Awesome, thanks. In the future, what should I use? As of now, I use 


```
grep -r "exit" *
```

But the problem with this is that this shows every single instance of the string "exit" in /usr/src/. I have to sift through it to try to find the declaration itself. 


IDEA: Maybe if I build my kernel with -g, objdump might print a source code location along with the object's name? Maybe? Would building with -g be a good idea?


----------



## anemos (Aug 27, 2009)

> IDEA: Maybe if I build my kernel with -g, objdump might print a source code location along with the object's name? Maybe? Would building with -g be a good idea?


I don't think so, have never tried it though.

What exactly are you searching for? Syscalls' code?

If so, this might help


----------



## jfasi (Aug 28, 2009)

I'm just curiously browsing through the code to see anything I find interesting.
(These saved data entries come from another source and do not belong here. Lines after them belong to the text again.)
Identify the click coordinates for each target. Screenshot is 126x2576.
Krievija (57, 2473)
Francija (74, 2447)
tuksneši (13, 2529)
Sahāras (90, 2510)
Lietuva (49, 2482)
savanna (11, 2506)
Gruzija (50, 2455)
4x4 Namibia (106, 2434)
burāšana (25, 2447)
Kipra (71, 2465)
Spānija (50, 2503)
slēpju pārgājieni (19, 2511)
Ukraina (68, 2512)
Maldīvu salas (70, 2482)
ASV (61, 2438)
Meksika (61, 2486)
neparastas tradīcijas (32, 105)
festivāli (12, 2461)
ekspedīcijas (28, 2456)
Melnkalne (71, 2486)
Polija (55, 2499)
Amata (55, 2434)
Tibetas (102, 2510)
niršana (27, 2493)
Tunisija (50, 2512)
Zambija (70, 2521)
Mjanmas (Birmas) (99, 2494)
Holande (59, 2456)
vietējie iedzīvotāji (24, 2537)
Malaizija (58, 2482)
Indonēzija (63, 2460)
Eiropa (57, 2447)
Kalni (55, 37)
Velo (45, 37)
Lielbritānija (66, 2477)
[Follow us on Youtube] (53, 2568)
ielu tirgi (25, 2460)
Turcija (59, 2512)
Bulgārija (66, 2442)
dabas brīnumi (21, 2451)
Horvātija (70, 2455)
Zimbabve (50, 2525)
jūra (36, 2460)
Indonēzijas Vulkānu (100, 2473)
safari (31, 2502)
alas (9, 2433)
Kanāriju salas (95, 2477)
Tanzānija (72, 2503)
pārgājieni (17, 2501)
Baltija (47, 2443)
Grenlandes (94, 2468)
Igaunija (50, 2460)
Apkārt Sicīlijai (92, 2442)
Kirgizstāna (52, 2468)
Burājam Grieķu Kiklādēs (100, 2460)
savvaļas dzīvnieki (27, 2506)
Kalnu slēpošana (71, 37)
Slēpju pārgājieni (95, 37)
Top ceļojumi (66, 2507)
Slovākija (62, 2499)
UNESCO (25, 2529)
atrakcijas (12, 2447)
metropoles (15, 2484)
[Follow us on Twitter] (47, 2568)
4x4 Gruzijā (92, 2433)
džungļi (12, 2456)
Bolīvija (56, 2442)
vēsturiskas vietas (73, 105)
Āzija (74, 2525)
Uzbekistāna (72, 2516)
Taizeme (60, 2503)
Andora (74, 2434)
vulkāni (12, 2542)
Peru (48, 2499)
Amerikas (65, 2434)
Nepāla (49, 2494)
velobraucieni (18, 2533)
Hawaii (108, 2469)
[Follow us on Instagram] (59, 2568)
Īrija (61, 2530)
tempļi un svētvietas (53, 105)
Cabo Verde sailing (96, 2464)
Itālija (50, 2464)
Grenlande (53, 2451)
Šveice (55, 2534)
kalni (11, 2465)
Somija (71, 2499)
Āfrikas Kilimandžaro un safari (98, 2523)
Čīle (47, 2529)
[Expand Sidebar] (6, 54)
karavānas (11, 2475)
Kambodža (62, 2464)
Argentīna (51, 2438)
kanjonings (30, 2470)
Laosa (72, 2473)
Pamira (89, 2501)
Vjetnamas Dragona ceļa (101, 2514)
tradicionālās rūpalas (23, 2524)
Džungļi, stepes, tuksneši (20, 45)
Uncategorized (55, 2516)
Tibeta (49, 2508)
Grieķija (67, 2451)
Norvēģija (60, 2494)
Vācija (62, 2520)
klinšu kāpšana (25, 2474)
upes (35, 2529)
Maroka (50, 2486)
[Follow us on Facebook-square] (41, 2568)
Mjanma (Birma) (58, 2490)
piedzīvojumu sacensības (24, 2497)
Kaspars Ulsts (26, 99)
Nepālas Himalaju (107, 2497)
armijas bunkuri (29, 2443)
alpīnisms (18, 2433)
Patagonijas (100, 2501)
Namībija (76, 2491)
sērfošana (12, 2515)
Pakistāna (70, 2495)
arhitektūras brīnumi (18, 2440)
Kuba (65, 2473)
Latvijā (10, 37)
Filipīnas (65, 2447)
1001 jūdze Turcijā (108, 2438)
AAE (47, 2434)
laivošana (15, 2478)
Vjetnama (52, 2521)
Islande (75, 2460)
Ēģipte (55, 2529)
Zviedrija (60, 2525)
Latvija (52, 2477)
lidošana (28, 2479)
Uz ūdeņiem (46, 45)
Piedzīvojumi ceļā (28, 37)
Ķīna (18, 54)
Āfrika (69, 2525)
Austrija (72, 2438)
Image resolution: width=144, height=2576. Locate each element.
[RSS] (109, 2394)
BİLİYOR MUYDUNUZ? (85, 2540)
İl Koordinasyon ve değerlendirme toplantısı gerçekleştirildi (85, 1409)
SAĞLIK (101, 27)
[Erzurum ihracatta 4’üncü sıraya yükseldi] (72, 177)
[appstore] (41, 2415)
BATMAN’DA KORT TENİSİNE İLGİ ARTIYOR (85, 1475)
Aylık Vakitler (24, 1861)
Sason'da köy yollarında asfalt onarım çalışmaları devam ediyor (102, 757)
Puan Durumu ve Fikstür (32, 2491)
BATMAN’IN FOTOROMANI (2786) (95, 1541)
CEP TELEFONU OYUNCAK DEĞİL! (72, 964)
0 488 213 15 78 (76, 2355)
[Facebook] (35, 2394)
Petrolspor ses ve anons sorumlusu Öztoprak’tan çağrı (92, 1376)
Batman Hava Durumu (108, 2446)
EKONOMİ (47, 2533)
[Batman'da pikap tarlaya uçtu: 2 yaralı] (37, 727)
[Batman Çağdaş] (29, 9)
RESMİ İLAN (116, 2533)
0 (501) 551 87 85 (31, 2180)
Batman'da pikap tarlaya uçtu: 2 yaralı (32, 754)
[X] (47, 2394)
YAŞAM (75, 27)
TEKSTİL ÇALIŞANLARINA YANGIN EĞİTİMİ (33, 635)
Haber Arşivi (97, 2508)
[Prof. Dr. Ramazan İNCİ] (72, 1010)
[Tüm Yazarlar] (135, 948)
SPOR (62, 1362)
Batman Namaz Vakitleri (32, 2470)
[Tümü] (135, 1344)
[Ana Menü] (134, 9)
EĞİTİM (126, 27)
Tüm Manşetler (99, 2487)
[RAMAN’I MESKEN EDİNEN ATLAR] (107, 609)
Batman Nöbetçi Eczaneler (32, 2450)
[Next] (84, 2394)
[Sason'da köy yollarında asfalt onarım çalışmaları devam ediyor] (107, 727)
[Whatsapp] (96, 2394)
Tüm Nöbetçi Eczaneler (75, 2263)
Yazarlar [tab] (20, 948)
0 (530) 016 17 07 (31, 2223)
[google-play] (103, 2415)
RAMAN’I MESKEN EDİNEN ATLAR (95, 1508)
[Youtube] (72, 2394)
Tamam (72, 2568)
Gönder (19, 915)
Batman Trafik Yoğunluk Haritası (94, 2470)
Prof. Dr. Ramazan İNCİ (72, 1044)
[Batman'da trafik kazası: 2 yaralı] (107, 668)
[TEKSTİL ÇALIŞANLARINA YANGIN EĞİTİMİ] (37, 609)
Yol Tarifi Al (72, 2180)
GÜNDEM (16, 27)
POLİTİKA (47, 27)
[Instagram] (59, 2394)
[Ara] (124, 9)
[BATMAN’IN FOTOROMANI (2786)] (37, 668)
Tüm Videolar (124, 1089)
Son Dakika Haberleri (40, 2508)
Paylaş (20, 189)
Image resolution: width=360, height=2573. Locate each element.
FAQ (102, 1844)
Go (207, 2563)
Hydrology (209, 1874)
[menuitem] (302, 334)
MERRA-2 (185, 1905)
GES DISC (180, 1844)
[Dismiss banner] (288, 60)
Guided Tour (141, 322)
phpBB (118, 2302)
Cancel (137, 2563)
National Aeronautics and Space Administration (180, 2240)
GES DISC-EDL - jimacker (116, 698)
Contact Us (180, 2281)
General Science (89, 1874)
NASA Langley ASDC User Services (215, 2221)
Mainly what structures do, syscalls, internal routines, etc. It's just such a pain to have to identify where everything happens.


----------



## SirDice (Aug 28, 2009)

As with most systems the functions in libc are basically just wrappers around the syscalls. There's a table in /usr/src/kern/syscall.master that defines which number is used for which syscall. Work your way from there.


----------



## jfasi (Aug 28, 2009)

What about structures? Where are most structures and their handling functions defined? 

I'm beginning to see that there is no general purpose solution to this...


----------



## JQuick (Sep 4, 2009)

I suggest you run ctags(1) on a subset of of the source tree.

something along the lines of 

```
find . -name "*.[ch]" -print | xargs ctags -a
```

This will do a shallow parse of the source code and create lines identifying where functions are defined. 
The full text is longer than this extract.